Directions: What is needed is a word-for-word copy of the records below.

(Saved entries)
++++

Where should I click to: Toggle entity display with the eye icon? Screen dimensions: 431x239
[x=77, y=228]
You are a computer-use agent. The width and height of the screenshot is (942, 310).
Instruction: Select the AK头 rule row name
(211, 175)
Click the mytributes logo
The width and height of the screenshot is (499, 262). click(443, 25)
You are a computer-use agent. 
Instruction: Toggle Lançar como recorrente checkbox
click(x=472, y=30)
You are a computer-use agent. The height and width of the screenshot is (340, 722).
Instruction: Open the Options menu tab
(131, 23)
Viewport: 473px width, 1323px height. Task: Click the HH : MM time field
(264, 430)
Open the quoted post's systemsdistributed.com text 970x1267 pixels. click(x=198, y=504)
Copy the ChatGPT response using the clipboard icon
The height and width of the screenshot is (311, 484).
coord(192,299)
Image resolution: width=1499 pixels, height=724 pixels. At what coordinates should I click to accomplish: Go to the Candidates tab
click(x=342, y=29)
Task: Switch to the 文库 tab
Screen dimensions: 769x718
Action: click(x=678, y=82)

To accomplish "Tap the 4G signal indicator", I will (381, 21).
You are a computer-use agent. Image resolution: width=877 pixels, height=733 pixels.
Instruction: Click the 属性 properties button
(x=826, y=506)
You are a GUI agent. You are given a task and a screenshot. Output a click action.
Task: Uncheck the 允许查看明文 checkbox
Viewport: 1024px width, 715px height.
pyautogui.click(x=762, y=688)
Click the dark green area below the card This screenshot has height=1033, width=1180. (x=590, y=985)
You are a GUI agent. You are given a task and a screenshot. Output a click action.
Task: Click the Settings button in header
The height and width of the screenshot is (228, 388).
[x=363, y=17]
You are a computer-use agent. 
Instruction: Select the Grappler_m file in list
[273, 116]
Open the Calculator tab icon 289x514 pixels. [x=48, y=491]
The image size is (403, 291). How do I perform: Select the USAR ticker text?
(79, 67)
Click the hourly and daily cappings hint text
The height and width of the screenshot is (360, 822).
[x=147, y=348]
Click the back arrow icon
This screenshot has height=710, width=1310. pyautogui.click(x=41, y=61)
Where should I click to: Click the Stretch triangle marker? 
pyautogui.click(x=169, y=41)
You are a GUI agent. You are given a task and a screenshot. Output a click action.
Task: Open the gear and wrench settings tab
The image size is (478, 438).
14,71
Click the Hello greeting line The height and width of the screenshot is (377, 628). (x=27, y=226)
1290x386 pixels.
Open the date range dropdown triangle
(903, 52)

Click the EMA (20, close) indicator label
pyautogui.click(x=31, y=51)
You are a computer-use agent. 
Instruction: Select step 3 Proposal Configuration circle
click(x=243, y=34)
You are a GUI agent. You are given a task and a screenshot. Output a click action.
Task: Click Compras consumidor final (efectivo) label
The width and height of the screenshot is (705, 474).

++++

Solution for this task:
Where should I click to: Toggle entity display with the eye icon? Screen dimensions: 431x239
[x=77, y=228]
You are a computer-use agent. The width and height of the screenshot is (942, 310).
Instruction: Select the AK头 rule row name
(211, 175)
Click the mytributes logo
The width and height of the screenshot is (499, 262). click(443, 25)
You are a computer-use agent. 
Instruction: Toggle Lançar como recorrente checkbox
click(x=472, y=30)
You are a computer-use agent. The height and width of the screenshot is (340, 722).
Instruction: Open the Options menu tab
(131, 23)
Viewport: 473px width, 1323px height. Task: Click the HH : MM time field
(264, 430)
Open the quoted post's systemsdistributed.com text 970x1267 pixels. click(x=198, y=504)
Copy the ChatGPT response using the clipboard icon
The height and width of the screenshot is (311, 484).
coord(192,299)
Image resolution: width=1499 pixels, height=724 pixels. At what coordinates should I click to accomplish: Go to the Candidates tab
click(x=342, y=29)
Task: Switch to the 文库 tab
Screen dimensions: 769x718
Action: click(x=678, y=82)

To accomplish "Tap the 4G signal indicator", I will (381, 21).
You are a computer-use agent. Image resolution: width=877 pixels, height=733 pixels.
Instruction: Click the 属性 properties button
(x=826, y=506)
You are a GUI agent. You are given a task and a screenshot. Output a click action.
Task: Uncheck the 允许查看明文 checkbox
Viewport: 1024px width, 715px height.
pyautogui.click(x=762, y=688)
Click the dark green area below the card This screenshot has height=1033, width=1180. (x=590, y=985)
You are a GUI agent. You are given a task and a screenshot. Output a click action.
Task: Click the Settings button in header
The height and width of the screenshot is (228, 388).
[x=363, y=17]
You are a computer-use agent. 
Instruction: Select the Grappler_m file in list
[273, 116]
Open the Calculator tab icon 289x514 pixels. [x=48, y=491]
The image size is (403, 291). How do I perform: Select the USAR ticker text?
(79, 67)
Click the hourly and daily cappings hint text
The height and width of the screenshot is (360, 822).
[x=147, y=348]
Click the back arrow icon
This screenshot has height=710, width=1310. pyautogui.click(x=41, y=61)
Where should I click to: Click the Stretch triangle marker? 
pyautogui.click(x=169, y=41)
You are a GUI agent. You are given a task and a screenshot. Output a click action.
Task: Open the gear and wrench settings tab
The image size is (478, 438).
14,71
Click the Hello greeting line The height and width of the screenshot is (377, 628). (x=27, y=226)
1290x386 pixels.
Open the date range dropdown triangle
(903, 52)

Click the EMA (20, close) indicator label
pyautogui.click(x=31, y=51)
You are a computer-use agent. 
Instruction: Select step 3 Proposal Configuration circle
click(x=243, y=34)
You are a GUI agent. You are given a task and a screenshot. Output a click action.
Task: Click Compras consumidor final (efectivo) label
The width and height of the screenshot is (705, 474).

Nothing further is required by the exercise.